**Problemas por resolver:**
A. Indica si cada afirmación coincide con el fragmento sobre la inclusión como marketing que aparece más abajo, con sí o no y las palabras decisivas del fragmento citadas textualmente: (i) La escena del cartel tuvo lugar durante el Mes del Orgullo. (ii) El lema del cartel era "el amor en todas sus formas". (iii) Lo que causó frialdad en quien narra fueron las personas del cartel.
B. Prolonga el fragmento sobre la inclusión como marketing a partir del punto en que se detiene.

**Extracto de origen:**
-------------------------

El fetichismo de la diversidad

La inclusión como marketing

Siempre he tenido una relación complicada con los escaparates. No hablo de los escaparates como simples vitrinas donde uno observa maniquíes inertes vestidos con la última moda. Hablo de esos escaparates metafóricos que las grandes marcas han convertido en vitrinas humanas. Diversidad, inclusión, representatividad: palabras que deberían sentirse como un abrazo cálido, pero que en las manos equivocadas se convierten en herramientas de manipulación. A veces, me pregunto si detrás de cada comercial con “gente diversa” hay alguien tachando casillas en un formulario de marketing.

Recuerdo la primera vez que esta idea me golpeó. Era junio, el Mes del Orgullo, y Nueva York se vestía con los colores del arcoíris. Las avenidas estaban llenas de banderas ondeando, escaparates pintados con mensajes de amor y aceptación, y anuncios que celebraban “el amor en todas sus formas”. Caminaba por el SoHo, con una mezcla de admiración y cinismo, cuando un cartel llamó mi atención: un grupo de modelos sonrientes de diferentes etnias, tallas y géneros se abrazaban bajo el lema: “Porque todos importan.” Algo en esa escena me dejó frío. No eran las personas; eran las intenciones.

-------------------------

**Datos proporcionados:**
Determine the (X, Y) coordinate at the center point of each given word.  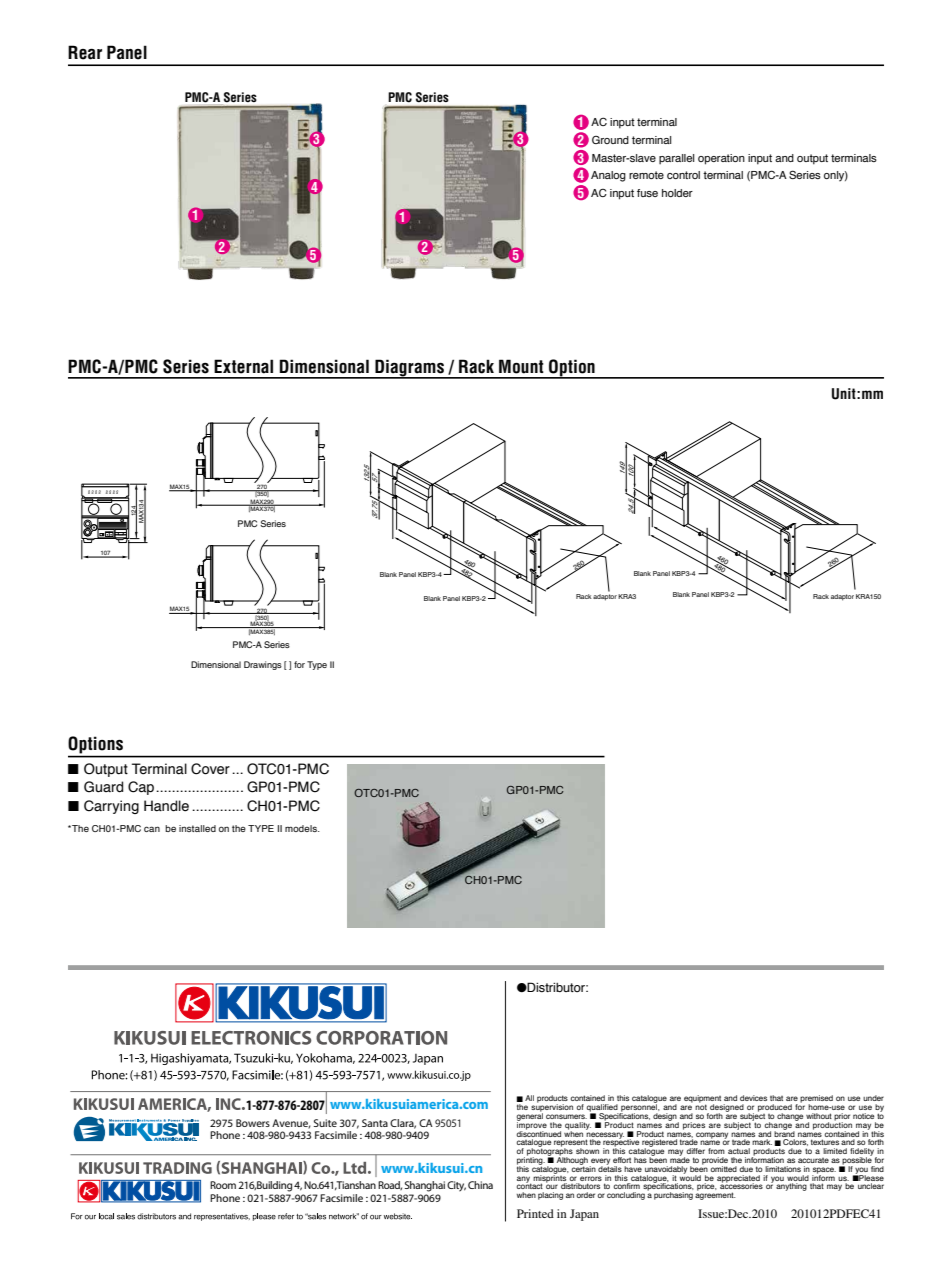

-------------------------

**Los resultados:**
A.
(i) Sí: «Era junio, el Mes del Orgullo».
(ii) No: «se abrazaban bajo el lema: “Porque todos importan.”».
(iii) No: «No eran las personas; eran las intenciones.»

B.
La diversidad como producto: un escaparate moral

Al principio, me costó aceptar lo que sentía. ¿No era eso lo que queríamos? ¿No habíamos luchado años para que nuestras historias fueran contadas, nuestras caras fueran vistas, nuestros cuerpos celebrados? Pero mientras observaba esa imagen impecablemente curada, algo no encajaba. Me di cuenta de que no veía a personas reales; veía estrategias. Vi números, cuotas y campañas. Y de repente, entendí que ese anuncio no celebraba la diversidad; la mercantilizaba.

Las grandes corporaciones han convertido la inclusión en una moneda de cambio. Ya no se trata de abrir puertas a quienes fueron históricamente excluidos; ahora se trata de lucir inclusivos para vender más productos. No es casualidad que las campañas más “diversas” siempre aparezcan en momentos estratégicos: el Mes del Orgullo, el Día Internacional de la Mujer, el Mes de la Historia Negra. Cuando las banderas se guardan y las campañas terminan, ¿qué queda? Nada más que los números en una hoja de Excel, reflejando ventas impulsadas por nuestra necesidad de pertenencia.

He trabajado en marketing. Lo suficiente como para saber cómo funcionan estas cosas. La diversidad es la tendencia más rentable del momento. ¿Qué importa si realmente apoyas a una comunidad, mientras puedas usar sus rostros para decorar tus vallas publicitarias? Al final del día, los mismos ejecutivos que se felicitan por su “iniciativa inclusiva” probablemente no tengan ni un amigo queer o racializado en sus vidas.

¿Quién se beneficia realmente?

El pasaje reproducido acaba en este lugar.